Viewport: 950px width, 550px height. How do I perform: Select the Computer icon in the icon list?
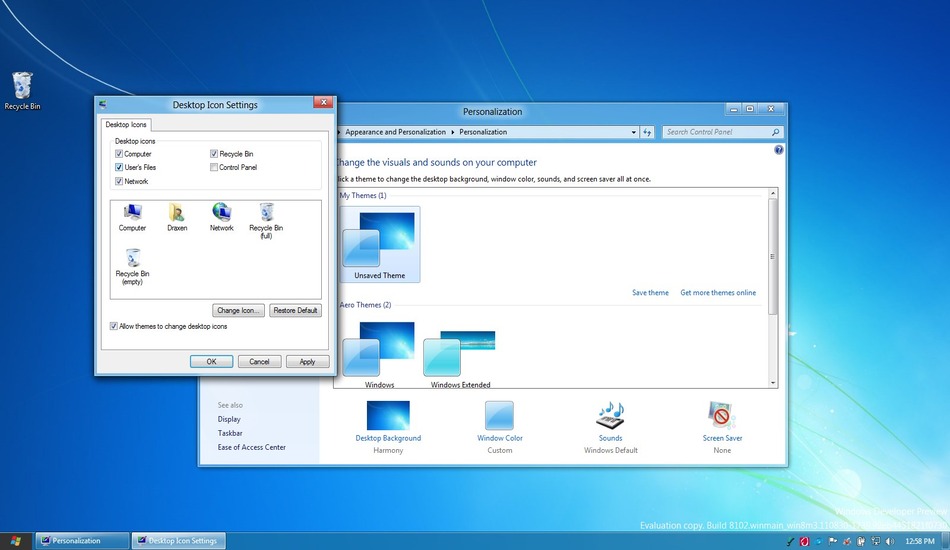(132, 213)
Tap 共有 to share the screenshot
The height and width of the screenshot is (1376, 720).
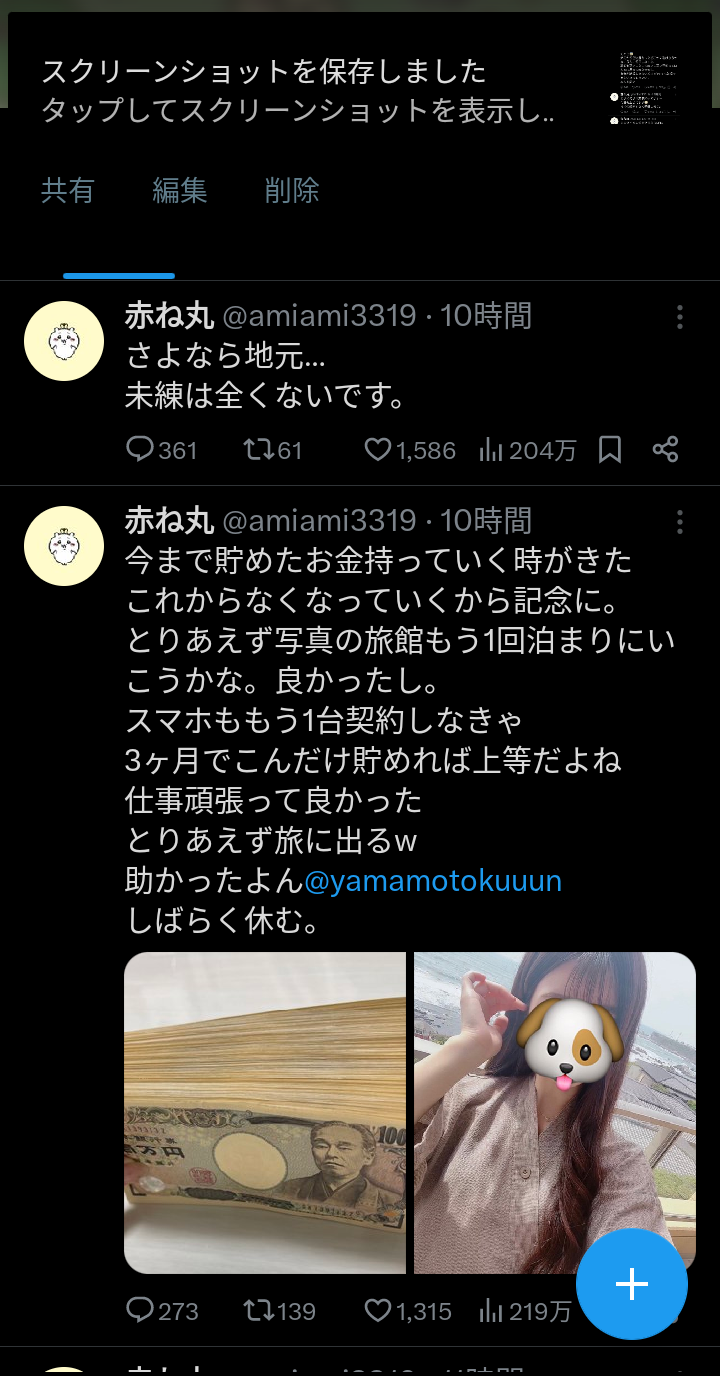click(x=68, y=190)
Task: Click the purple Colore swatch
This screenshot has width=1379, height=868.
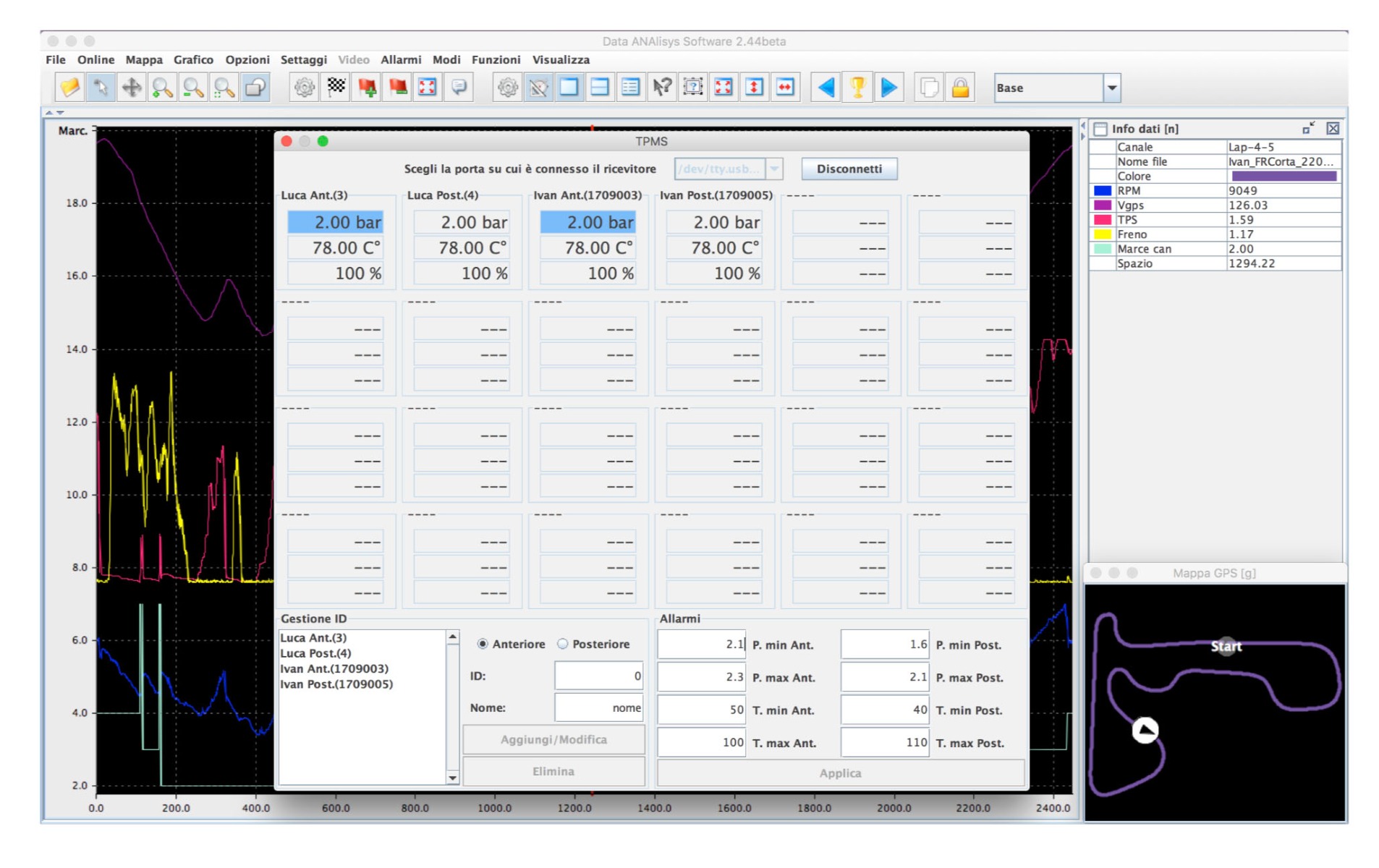Action: (1283, 176)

::::

ACTION ITEM – After locating the line containing "The height and" in the entries above, repeat only it and each later line through the end, exactly, without any pictures.

SOLUTION TO THE EXERCISE –
The height and width of the screenshot is (1376, 720).
click(x=68, y=190)
Task: Click the purple Colore swatch
This screenshot has width=1379, height=868.
Action: (1283, 176)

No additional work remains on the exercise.